Pour Saint-Martin, qui connaît de sérieuses difficultés de financement et de trésorerie, la proposition de Louis-Constant Fleming reconnaît à la collectivité une pleine compétence de juridiction fiscale sur les revenus trouvant leur source sur son territoire, sans mettre en cause la règle des cinq ans sur la domiciliation fiscale.
Le code général des collectivités territoriales fixe une règle dite des cinq ans selon laquelle, pour être considérés comme fiscalement domiciliés à Saint-Martin, les contribuables auparavant domiciliés dans un département de métropole ou d’outre-mer doivent avoir résidé à Saint-Martin pendant au moins cinq ans.
Louis-Constant Fleming a rappelé qu’un avis du Conseil d’Etat restreignant la compétence fiscale de Saint-Martin avait privé cette collectivité d’outre-mer de nombreuses ressources fiscales, la conduisant "à de très sérieuses difficultés", "malgré des dépenses publiques modérées et une politique fiscale prudente".
Défendant la procédure accélérée utilisée au Sénat, la ministre de l’outre-mer Marie-Luce Penchard a souligné que "la situation de Saint-Martin appelle des réponses rapides".

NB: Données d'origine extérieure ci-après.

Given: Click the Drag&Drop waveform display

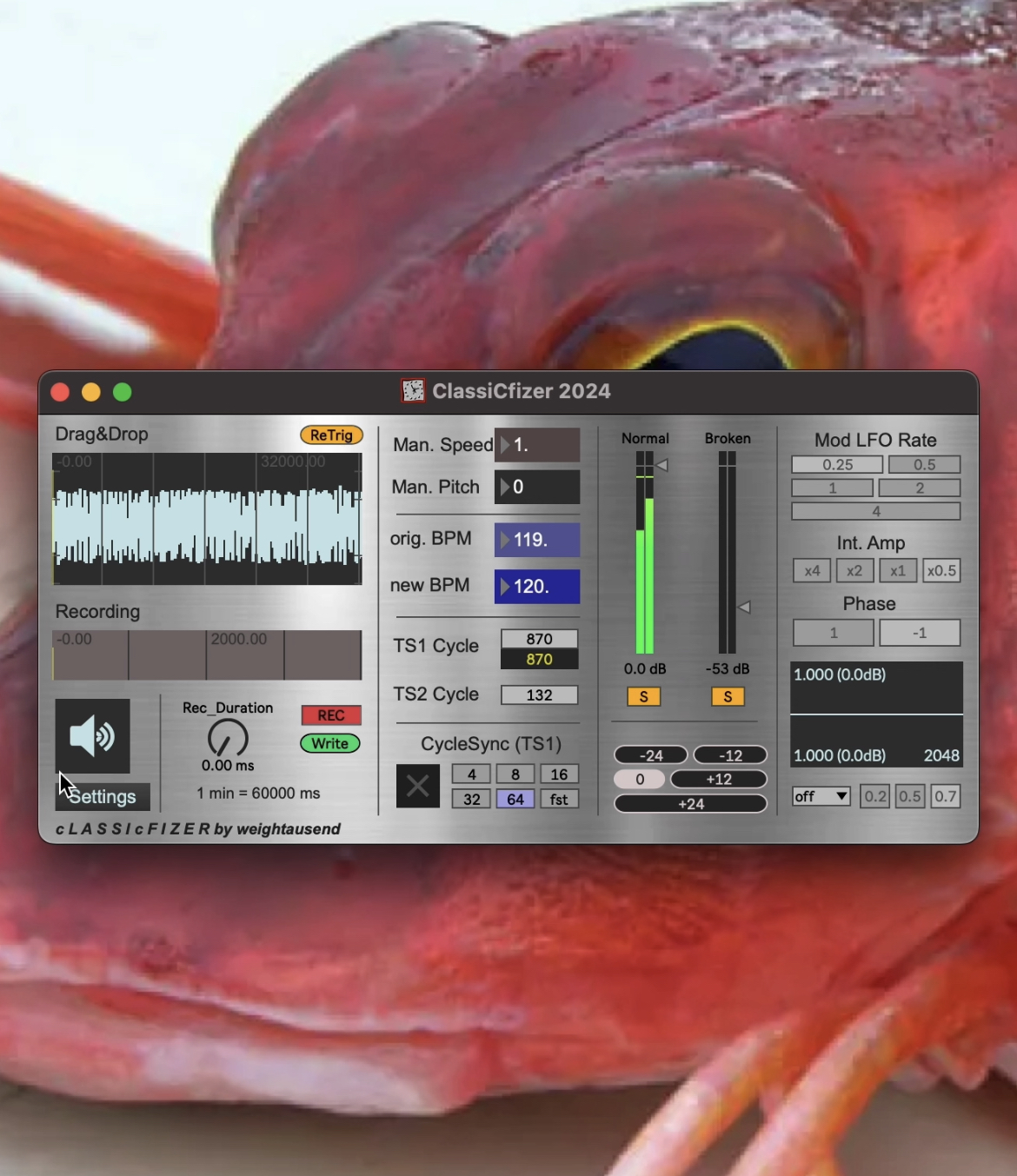Looking at the screenshot, I should coord(207,519).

Elle a affirmé que le dispositif souhaité par Louis-Constant Fleming et adopté par le conseil territorial de Saint-Martin fin octobre était "déterminant pour résoudre les difficultés créées par la perte de l’octroi de mer (NDLR : perçu seulement dans les départements d’outre-mer) - 12 millions de manque à gagner - ainsi que pour pallier des causes structurelles".
Pour Saint-Barthélemy, la proposition de Michel Magras clarifie la loi organique statutaire pour que la collectivité puisse imposer les plus-values immobilières réalisées sur son territoire par des personnes y résidant depuis moins de cinq ans.
Elle permettra selon Michel Magras de lutter contre la fraude et l’évasion fiscale, tandis que l’Etat, selon Marie-Luce Penchard, pourra percevoir les cotisations sociales sur les revenus et biens imposés par la collectivité.
Le sénateur UMP a souligné que l’impôt sur les plus-values est plus élevé à Saint-Barthélemy qu’en métropole (37,1% pour les plus-values réalisées au cours des cinq premières années suivant l’acquisition d’un bien). Sur ces 37,1%, 25% vont à la collectivité, 12 points de cotisations sociales allant à l’Etat.